**WHAT TO WORK ON:**
Please repeat each line from the one holding "Where should I" through the final line of the data, exactly as it stands, with no pictures.

(Dataset entries)
========
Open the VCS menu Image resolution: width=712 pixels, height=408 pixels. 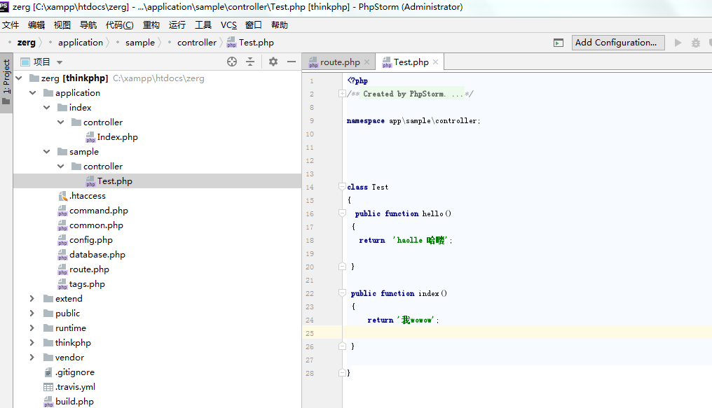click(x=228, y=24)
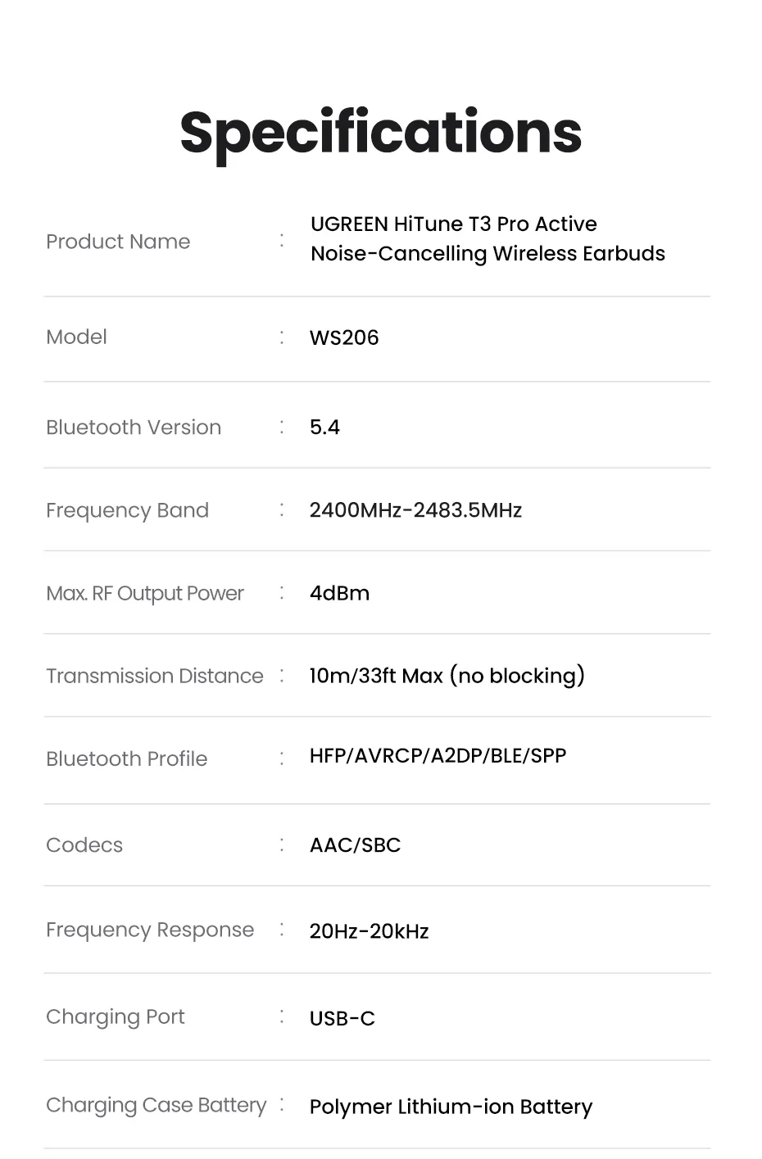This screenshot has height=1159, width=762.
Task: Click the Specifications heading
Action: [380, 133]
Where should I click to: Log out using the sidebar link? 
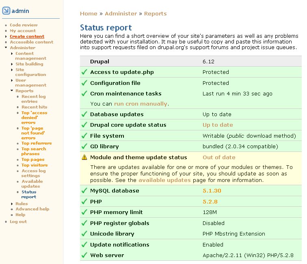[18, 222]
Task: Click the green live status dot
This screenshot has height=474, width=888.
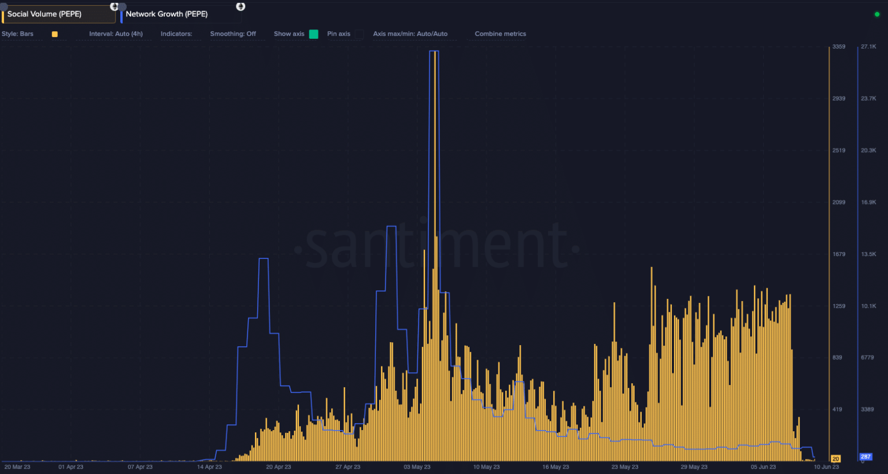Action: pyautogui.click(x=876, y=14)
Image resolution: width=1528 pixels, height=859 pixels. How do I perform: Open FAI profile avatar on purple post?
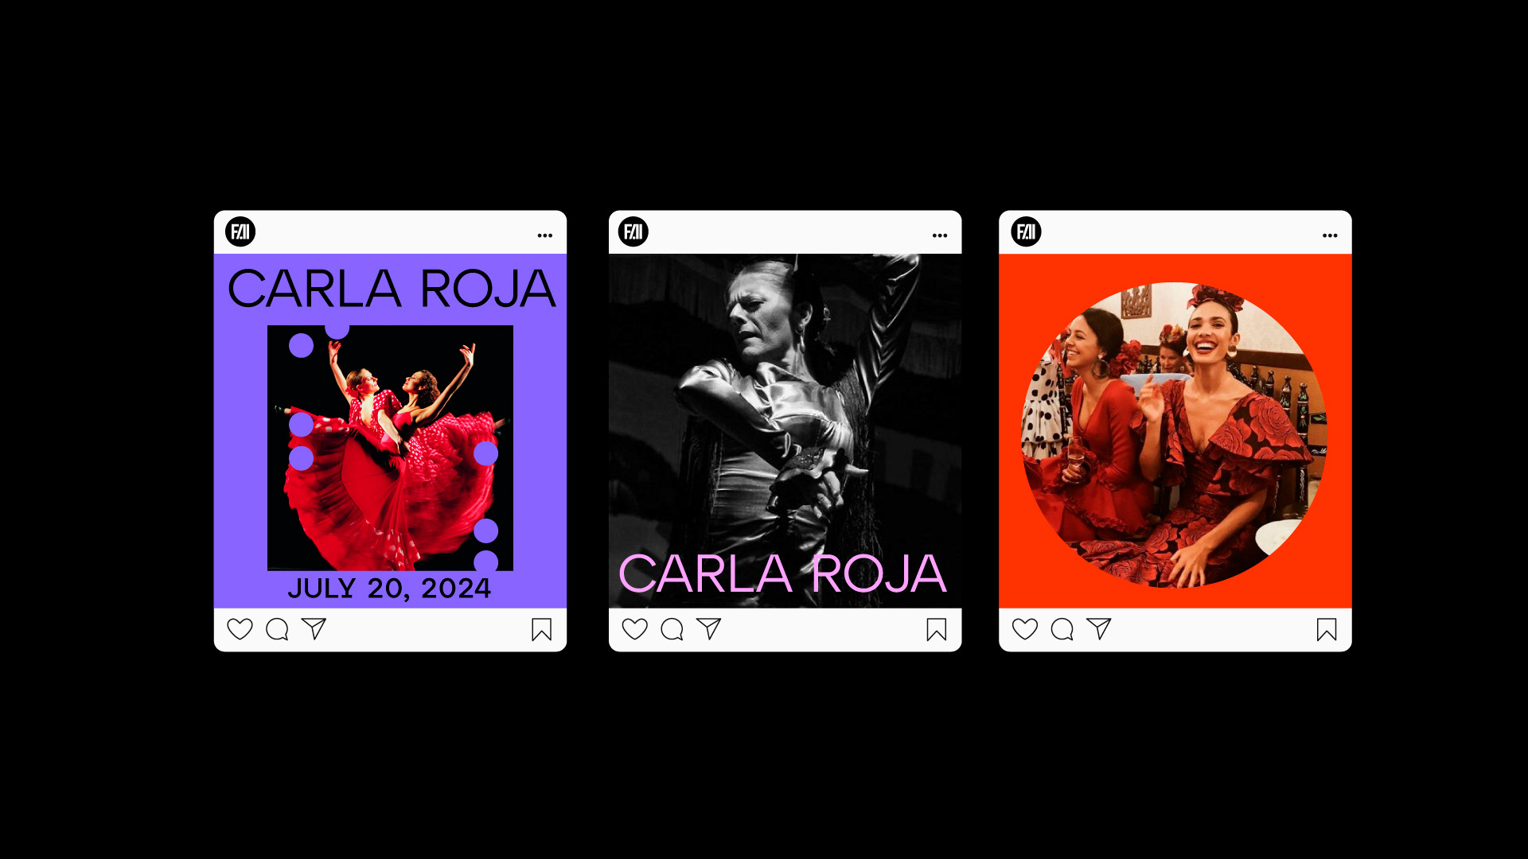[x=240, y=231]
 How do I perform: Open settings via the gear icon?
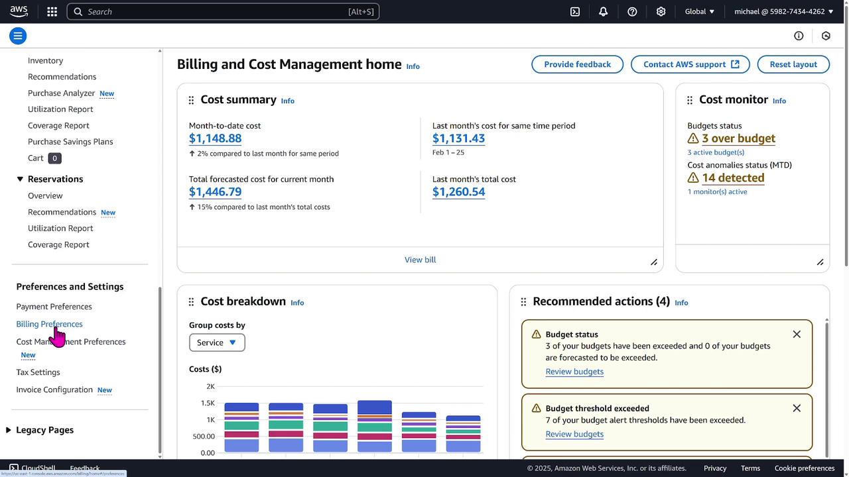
========
**RESPONSE BELOW:**
Where should I click to: Log out using the sidebar link? 
[18, 222]
Task: Click the green live status dot
This screenshot has height=474, width=888.
Action: pyautogui.click(x=876, y=14)
Image resolution: width=1528 pixels, height=859 pixels. How do I perform: Open FAI profile avatar on purple post?
[x=240, y=231]
 How do I perform: Open settings via the gear icon?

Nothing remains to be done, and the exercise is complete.